Posted 14th March 2019 | 3 Comments

ORR fines GTR £5m for poor information after timetables failed

Updated 10.40

THE Office of Rail and Road has announced a fine for Govia Thameslink Railway of £5 million, along with a clampdown on the effectiveness of crisis management plans by all train operators and Network Rail.

After the disruption which followed the introduction of new but unworkable timetables last May, the ORR then investigated whether GTR and Northern ‘did everything reasonably practicable to provide appropriate, accurate and timely information to enable passengers to plan and make their journeys in both the run-up to the timetable introduction and during the disruption that followed’.

The ORR has decided that GTR took ‘reasonable steps in making passengers aware of the planned changes’ before they were introduced, but not after things started to go wrong.

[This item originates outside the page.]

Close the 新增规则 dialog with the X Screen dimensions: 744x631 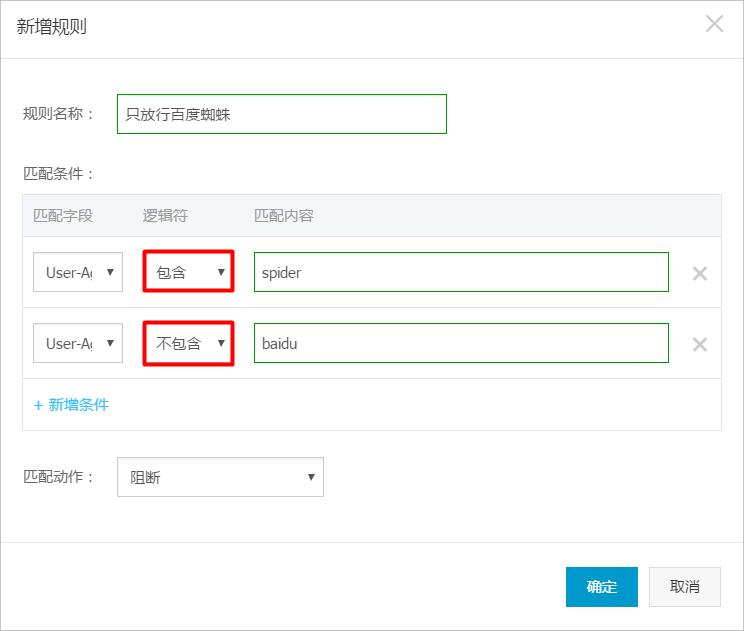pyautogui.click(x=714, y=23)
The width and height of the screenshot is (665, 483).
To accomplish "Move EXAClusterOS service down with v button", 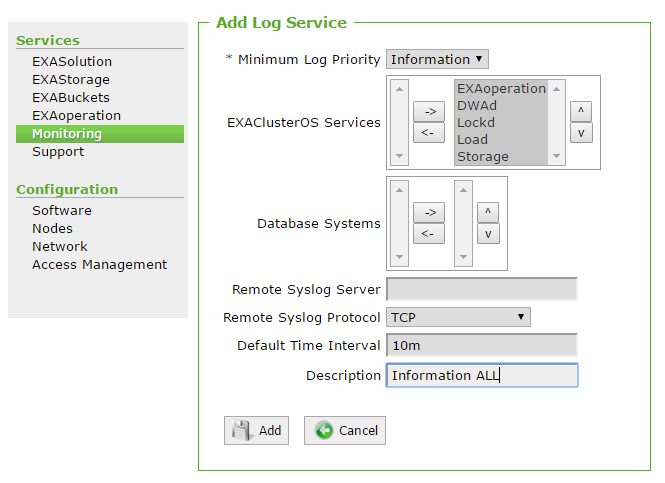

The ORR found that Thameslink and Great Northern trains ‘disappeared’ from timetables, but that these changes were only publicised weeks later. More trains were cancelled on ‘a daily basis’, which meant that the timetables posed a ‘severe lack of certainty’ for passengers.

When trains were restored they were not always included on information systems, which led to the arrival of unexpected ‘ghost trains’ with effectively secret stopping patterns. Replacement buses, too, were not given sufficient publicity, while frontline staff at stations were themselves left in the dark.

The ORR investigation into Northern has found that although in many cases passengers did get inadequate information in the first two weeks, Northern then ‘considered and subsequently took reasonable steps in these circumstances to give passengers appropriate, accurate and timely information’.

An interim timetable was introduced on 4 June that stabilised the service, while the standard of information also improved. As a result, Northern is not being penalised.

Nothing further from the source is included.